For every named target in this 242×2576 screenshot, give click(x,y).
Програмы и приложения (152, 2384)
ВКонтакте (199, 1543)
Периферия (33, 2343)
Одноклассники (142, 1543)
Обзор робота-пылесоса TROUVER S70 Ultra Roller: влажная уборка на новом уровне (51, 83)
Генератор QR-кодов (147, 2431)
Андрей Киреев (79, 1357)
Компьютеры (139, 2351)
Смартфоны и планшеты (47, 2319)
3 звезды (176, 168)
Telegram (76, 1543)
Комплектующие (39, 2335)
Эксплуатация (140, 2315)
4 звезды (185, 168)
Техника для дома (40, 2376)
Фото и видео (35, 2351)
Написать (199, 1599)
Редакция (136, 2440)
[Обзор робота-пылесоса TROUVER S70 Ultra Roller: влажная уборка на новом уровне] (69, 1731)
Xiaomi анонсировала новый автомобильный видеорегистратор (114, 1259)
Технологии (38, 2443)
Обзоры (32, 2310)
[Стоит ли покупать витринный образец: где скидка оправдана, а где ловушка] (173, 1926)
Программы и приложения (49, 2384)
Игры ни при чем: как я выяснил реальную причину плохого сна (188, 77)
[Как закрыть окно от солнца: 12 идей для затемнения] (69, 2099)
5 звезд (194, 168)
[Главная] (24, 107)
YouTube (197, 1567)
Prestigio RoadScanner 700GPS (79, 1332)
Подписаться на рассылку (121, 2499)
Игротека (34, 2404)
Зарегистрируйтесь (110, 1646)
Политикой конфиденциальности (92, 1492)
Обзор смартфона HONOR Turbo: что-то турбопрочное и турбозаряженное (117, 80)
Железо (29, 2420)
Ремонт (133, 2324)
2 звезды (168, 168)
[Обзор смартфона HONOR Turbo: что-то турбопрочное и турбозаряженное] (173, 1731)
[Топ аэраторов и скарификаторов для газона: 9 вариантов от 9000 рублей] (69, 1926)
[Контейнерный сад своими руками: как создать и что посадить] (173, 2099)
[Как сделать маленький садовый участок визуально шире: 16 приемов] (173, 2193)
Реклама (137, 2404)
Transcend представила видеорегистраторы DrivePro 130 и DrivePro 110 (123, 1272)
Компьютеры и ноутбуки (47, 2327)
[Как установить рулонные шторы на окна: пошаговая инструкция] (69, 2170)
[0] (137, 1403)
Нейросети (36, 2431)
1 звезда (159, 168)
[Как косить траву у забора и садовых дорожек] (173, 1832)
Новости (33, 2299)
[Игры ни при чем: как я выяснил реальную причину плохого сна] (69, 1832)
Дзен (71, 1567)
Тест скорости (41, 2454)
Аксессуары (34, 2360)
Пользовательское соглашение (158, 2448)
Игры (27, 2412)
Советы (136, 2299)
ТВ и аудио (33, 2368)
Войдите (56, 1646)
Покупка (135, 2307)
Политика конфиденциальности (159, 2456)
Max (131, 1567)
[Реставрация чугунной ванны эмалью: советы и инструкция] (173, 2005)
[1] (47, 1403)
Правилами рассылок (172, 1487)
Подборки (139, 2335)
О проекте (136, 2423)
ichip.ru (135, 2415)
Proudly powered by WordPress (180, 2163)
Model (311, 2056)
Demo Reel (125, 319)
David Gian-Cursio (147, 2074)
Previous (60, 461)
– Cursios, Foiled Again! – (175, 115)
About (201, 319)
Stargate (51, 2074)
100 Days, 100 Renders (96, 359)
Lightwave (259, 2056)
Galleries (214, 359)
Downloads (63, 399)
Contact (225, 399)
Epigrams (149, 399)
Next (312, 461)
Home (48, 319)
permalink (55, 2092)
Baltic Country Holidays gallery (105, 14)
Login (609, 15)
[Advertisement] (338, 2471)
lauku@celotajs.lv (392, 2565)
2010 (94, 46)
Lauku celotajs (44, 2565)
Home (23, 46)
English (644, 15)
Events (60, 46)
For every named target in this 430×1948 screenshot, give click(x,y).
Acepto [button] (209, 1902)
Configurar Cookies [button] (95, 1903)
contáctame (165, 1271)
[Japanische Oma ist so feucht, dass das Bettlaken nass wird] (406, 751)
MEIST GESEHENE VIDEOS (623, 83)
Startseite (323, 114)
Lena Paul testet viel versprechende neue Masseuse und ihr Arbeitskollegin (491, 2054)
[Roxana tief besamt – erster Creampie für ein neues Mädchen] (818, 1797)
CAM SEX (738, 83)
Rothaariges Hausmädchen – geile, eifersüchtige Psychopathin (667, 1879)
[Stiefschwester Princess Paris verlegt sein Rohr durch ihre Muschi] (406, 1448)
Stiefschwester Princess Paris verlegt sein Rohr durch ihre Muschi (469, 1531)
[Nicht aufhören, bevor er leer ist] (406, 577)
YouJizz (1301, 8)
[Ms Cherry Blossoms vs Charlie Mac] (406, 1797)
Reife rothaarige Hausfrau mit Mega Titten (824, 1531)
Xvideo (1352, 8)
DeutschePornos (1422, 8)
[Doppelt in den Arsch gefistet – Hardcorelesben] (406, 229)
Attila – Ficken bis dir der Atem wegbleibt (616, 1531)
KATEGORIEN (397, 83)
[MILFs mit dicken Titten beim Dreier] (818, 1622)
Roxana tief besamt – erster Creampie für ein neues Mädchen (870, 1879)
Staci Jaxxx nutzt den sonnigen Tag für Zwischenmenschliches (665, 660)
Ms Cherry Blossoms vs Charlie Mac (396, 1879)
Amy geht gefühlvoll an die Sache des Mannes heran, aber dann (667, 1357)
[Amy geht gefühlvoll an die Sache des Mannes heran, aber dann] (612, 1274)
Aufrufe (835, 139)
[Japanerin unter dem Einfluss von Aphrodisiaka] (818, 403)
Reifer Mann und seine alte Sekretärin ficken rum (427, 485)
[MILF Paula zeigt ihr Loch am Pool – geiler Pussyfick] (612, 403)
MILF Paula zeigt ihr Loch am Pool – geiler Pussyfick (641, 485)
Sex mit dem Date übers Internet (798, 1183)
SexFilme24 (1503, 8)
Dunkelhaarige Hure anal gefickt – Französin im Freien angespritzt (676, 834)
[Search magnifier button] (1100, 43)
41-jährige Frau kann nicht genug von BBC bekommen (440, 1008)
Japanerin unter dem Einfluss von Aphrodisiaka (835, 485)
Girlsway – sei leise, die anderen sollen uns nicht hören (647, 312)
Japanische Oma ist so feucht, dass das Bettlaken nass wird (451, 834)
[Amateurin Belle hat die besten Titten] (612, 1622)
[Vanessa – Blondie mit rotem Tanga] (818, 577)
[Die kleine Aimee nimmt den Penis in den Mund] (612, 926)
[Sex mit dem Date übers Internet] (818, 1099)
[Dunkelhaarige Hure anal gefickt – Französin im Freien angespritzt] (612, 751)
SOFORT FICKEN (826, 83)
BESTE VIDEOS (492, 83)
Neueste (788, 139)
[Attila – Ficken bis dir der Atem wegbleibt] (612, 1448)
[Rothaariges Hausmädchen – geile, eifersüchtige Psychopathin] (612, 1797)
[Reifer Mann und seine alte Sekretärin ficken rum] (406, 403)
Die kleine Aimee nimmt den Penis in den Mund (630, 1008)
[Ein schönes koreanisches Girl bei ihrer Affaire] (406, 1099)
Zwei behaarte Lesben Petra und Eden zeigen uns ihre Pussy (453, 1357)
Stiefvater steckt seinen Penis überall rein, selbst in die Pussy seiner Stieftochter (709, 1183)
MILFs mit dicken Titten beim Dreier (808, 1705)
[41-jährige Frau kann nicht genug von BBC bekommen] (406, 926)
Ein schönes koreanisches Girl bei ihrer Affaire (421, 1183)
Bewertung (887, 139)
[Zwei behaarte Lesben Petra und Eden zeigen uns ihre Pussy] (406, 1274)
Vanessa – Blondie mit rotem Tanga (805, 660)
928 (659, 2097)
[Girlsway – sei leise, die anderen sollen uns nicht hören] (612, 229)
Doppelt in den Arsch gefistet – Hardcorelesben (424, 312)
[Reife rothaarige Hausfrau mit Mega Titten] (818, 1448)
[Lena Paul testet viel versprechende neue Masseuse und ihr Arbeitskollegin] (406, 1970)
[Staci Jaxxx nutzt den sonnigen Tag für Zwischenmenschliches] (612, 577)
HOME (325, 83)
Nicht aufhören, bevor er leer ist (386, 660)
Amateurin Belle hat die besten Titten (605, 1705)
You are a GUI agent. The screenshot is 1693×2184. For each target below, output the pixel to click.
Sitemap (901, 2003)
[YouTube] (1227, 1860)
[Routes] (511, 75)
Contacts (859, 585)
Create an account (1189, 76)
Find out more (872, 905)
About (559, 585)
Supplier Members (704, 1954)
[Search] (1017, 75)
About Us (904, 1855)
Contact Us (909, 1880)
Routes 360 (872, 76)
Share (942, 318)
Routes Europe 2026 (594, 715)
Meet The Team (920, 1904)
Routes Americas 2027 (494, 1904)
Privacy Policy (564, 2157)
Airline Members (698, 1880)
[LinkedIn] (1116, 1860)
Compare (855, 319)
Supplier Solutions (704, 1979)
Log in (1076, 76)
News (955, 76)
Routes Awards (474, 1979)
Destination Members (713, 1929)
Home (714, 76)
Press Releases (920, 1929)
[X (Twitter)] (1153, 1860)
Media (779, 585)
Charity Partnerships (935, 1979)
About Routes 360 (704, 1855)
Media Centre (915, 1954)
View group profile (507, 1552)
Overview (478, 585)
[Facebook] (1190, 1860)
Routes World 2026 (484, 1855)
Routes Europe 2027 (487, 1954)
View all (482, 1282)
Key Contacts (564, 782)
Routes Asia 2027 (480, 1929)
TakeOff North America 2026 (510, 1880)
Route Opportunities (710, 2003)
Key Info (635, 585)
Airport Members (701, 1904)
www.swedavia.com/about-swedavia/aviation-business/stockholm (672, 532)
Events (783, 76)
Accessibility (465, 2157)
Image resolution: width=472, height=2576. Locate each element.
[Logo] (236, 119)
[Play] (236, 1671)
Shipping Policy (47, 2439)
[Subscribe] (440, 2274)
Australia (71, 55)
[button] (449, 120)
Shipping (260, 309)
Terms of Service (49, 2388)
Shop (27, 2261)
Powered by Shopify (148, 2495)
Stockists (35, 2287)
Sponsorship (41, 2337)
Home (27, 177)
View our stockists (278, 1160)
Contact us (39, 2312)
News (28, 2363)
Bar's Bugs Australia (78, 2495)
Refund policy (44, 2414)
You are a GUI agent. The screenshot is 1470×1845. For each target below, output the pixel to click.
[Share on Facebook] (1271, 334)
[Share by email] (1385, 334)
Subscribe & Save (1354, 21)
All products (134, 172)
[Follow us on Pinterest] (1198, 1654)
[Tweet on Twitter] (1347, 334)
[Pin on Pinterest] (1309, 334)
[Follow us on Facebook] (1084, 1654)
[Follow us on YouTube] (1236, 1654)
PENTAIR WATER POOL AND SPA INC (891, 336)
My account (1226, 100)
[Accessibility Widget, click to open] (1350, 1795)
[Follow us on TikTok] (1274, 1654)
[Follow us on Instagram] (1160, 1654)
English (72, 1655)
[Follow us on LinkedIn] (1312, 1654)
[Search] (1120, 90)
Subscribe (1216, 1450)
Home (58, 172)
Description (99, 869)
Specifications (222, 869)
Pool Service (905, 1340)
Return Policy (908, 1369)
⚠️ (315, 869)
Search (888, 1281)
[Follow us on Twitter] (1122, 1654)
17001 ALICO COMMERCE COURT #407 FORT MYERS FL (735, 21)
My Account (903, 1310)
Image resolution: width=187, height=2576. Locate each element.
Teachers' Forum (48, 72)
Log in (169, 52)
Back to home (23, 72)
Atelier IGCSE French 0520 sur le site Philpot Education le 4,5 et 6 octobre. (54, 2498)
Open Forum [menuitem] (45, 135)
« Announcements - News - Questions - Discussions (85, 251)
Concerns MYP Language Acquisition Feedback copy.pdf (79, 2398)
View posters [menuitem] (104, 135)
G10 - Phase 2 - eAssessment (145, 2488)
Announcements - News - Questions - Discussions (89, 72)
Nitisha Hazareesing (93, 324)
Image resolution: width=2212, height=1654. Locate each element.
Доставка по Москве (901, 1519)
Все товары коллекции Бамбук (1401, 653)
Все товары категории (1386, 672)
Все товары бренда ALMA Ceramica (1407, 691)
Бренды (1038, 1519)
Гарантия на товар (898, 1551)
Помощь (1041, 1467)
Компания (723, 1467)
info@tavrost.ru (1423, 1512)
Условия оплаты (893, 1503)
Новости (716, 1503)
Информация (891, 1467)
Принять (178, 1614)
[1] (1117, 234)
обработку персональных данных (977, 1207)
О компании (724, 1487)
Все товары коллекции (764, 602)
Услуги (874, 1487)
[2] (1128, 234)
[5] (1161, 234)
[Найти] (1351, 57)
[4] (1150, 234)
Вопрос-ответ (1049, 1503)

Work instruction: The lines that contain the word "турбозаряженное" are wanted; copy each of them from the records.

Worked solution:
Обзор смартфона HONOR Turbo: что-то турбопрочное и турбозаряженное (117, 80)
[Обзор смартфона HONOR Turbo: что-то турбопрочное и турбозаряженное] (173, 1731)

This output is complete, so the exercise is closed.